CHAPTER XLVIII.
SUDDEN NEWS.
What is luck? Is there such an influence? What type of mind rejects altogether, and consistently, this law or power? Call it by what name you will, fate or fortune, did not Napoleon, the man of death and of action, and did not Swedenborg, the man of quietude and visions, acknowledge it? Where is the successful gamester who does not “back his luck,” when once it has declared itself, and bow before the storms of fortune when they in turn have set in? I take Napoleon and Swedenborg—the man of this visible world, and the man of the invisible world—as the representatives of extreme types of mind. People who have looked into Swedenborg's works will remember curious passages on the subject, and find more dogmatical, and less metaphysical admissions in Napoleon's conversations everywhere.

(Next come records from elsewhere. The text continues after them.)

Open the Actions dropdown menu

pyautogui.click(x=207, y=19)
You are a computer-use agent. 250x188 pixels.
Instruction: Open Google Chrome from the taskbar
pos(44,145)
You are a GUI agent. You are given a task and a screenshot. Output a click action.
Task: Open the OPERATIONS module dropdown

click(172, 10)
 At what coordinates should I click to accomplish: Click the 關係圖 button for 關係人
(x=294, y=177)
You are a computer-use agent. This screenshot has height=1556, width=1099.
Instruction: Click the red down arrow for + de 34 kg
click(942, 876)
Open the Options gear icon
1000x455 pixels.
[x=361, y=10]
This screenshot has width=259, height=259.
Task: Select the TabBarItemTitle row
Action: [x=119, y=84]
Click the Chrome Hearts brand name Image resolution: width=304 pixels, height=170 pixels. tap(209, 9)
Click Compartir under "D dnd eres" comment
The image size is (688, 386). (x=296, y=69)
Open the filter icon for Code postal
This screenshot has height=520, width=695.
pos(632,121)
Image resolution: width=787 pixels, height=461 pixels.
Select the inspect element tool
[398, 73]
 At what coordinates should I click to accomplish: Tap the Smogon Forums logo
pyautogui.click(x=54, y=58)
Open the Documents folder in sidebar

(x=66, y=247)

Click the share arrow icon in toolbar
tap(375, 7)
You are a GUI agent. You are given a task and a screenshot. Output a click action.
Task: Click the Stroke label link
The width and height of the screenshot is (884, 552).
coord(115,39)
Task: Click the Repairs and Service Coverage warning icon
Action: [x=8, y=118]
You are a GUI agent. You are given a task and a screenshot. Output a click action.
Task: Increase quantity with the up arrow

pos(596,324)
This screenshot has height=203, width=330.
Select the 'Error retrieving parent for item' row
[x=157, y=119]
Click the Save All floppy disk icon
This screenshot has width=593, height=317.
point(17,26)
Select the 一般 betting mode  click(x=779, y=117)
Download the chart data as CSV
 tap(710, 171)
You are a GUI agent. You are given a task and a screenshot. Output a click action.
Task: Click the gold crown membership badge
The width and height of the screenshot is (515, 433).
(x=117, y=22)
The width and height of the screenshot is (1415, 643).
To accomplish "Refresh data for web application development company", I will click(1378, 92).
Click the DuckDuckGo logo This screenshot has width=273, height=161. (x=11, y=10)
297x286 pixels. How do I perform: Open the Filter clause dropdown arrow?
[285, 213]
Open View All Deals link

In corroboration of this theory, that luck is an element, with its floods and ebbs, against which it is fatuity to contend, was the result of Richard Arden's play.
Before half-past two, he had lost every guinea of his treasure. He had been drinking champagne. He was flushed, dismal, profoundly angry. Hot and headachy, he was ready to choke with gall. There was a big, red-headed, vulgar fellow beside him, with a broad-brimmed white hat, who was stuffing his pockets and piling the table before him, as though he had found the secret of an “open sesame,” and was helping himself from the sacks of the Forty Thieves.
When Richard had lost his last pound, he would have liked to smash the gas-lamps and windows, and the white hat and the red head in it, and roar the blasphemy that rose to his lips. But men can't afford to make themselves ridiculous, and as he turned about to make his unnoticed exit, he saw the little Jew, munching a sandwich, with a glass of champagne beside him.
“I say,” said Richard Arden, walking up to the little man, whose big mouth was full of sandwich, and whose fierce black eyes encountered his instantaneously, “you don't happen to have a little more, on the same terms, about you?”
Mr. Levi waited to bolt his sandwich, and then swallow down his champagne.